30 de setembro de 2020 - 10:21 - Atualizado em 30 de setembro de 2020 - 10:25

Por Marcela Ayres

BRASÍLIA (Reuters) – O setor público consolidado brasileiro teve déficit primário de 87,59 bilhões de reais em agosto, abaixo do esperado pelo mercado, mas a dívida bruta voltou a renovar seu recorde histórico diante dos vultosos gastos do país com a crise do coronavírus.

Em pesquisa da Reuters, a expectativa era de um déficit maior, de 95,3 bilhões de reais para o mês.

Em agosto, a dívida pública bruta saltou ao patamar recorde de 88,8% do Produto Interno Bruto (PIB), sobre 86,4% em julho, divulgou o Banco Central nesta quarta-feira.

Segundo a autarquia, o aumentou deu-se principalmente pelas emissões líquidas, com impacto positivo de 1,8 ponto percentual, além da incorporação de juros nominais (+0,4 ponto) e o efeito da desvalorização cambial (+0,3 ponto).

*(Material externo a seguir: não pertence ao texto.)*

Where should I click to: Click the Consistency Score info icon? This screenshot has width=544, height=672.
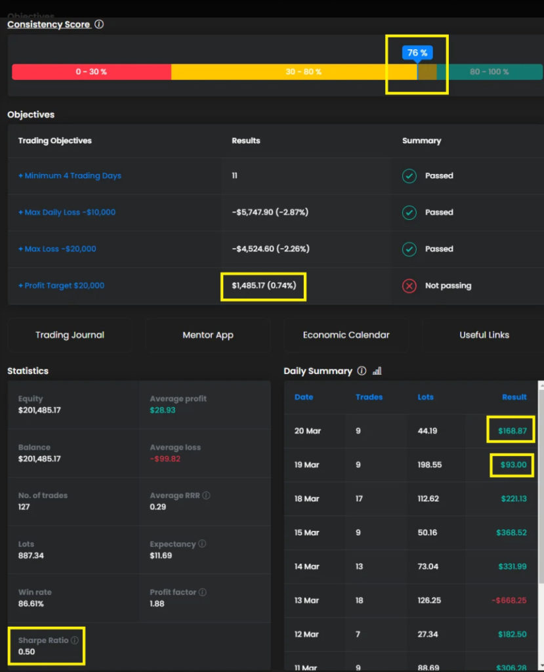[99, 24]
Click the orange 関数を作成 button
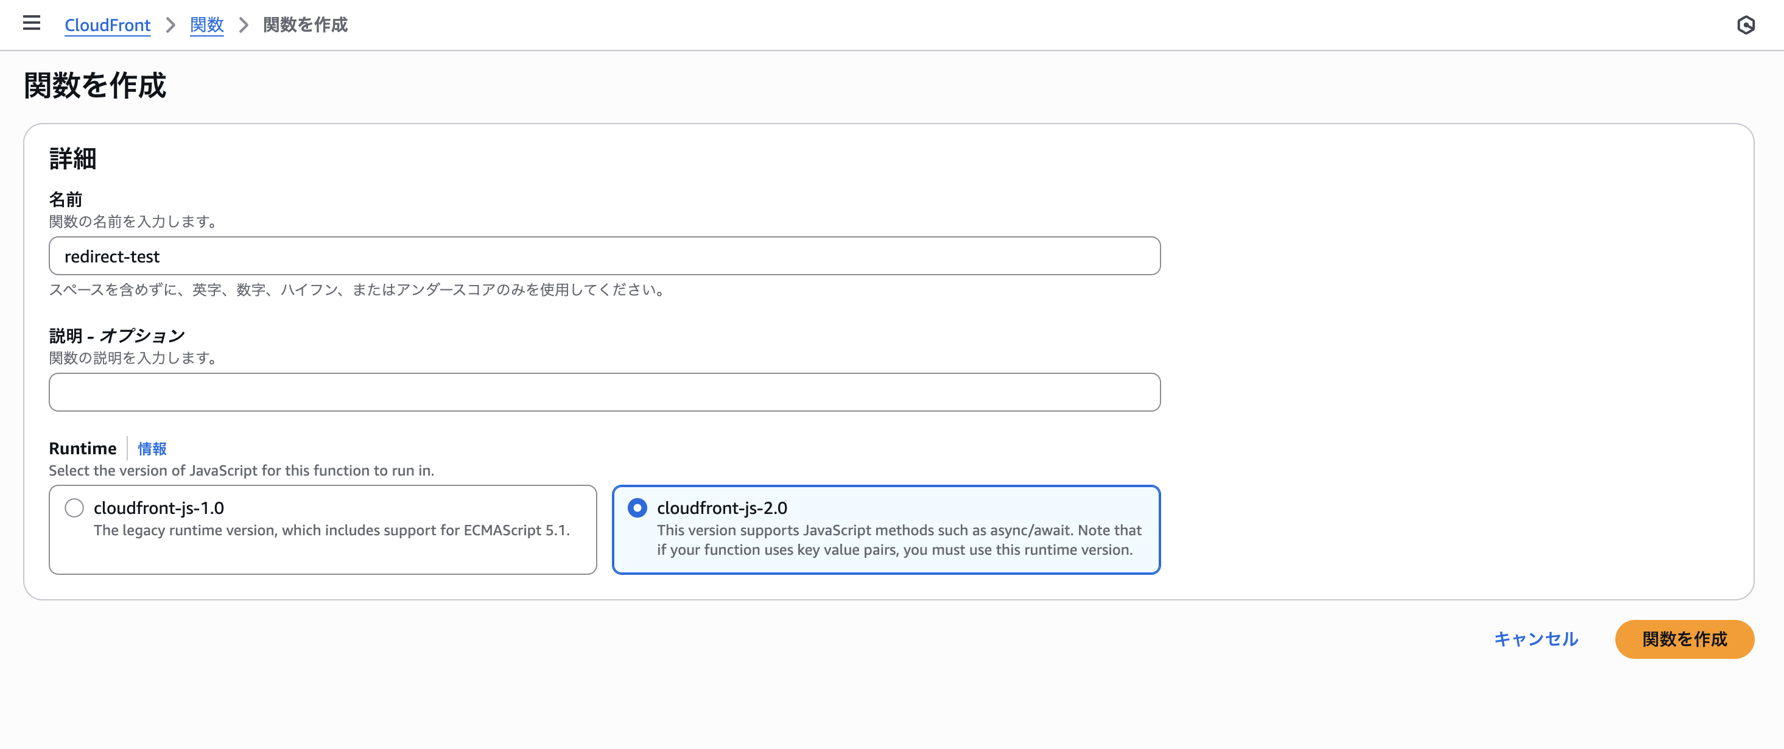 tap(1684, 639)
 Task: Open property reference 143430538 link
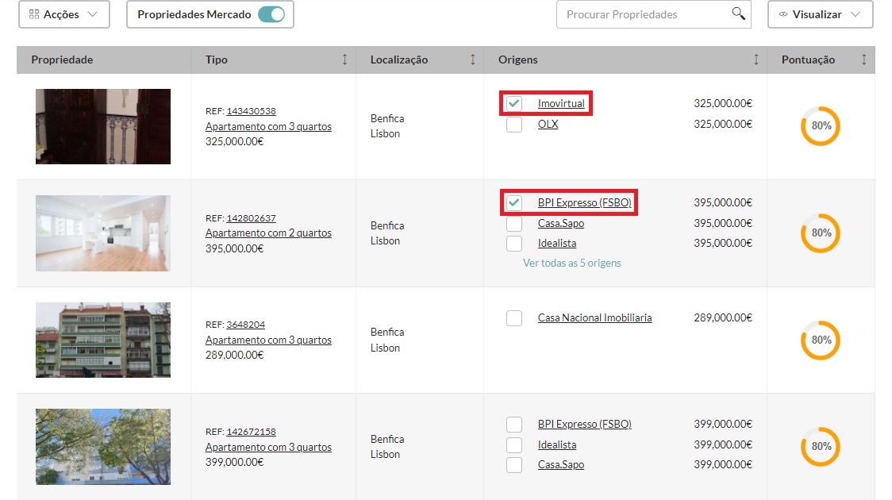tap(251, 111)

No ano até agora, a dívida bruta, considerada o principal indicador da saúde fiscal do país, já subiu 13,0 pontos ante o fechamento de 2019. A expectativa mais recente do Ministério da Economia, divulgada nesta semana, é de que ela vá a 93,9% do PIB em dezembro, considerando uma retração da economia de 4,7%.

O Tesouro já avaliou que o patamar é considerado muito elevado ante média esperada para países emergentes de 62% ao fim deste ano.

A dívida líquida, por sua vez, subiu a 60,7% do PIB em agosto, ante 60,1% no mês anterior, mostraram os dados do BC.

O déficit primário do governo central (governo federal, BC e Previdência) foi de 96,47 bilhões de reais no período. Enquanto isso, Estados e municípios registraram superávit de 9,10 bilhões de reais e as empresas estatais ficaram no vermelho em 219 milhões de reais.

Na véspera, o Tesouro já havia informado um rombo recorde para agosto para o governo central, com um pequeno aumento nas receitas sendo insuficiente para fazer frente à forte elevação das despesas em meio à pandemia.

Nos oito primeiros meses do ano, o déficit do setor público consolidado foi a 571,37 bilhões de reais e, em 12 meses, o rombo foi de 611,29 bilhões de reais, equivalente a 8,5% do Produto Interno Bruto (PIB).

O Ministério da Economia estimou que o déficit do setor público consolidado será de 895,8 bilhões de reais neste ano, correspondente a 12,5% do PIB.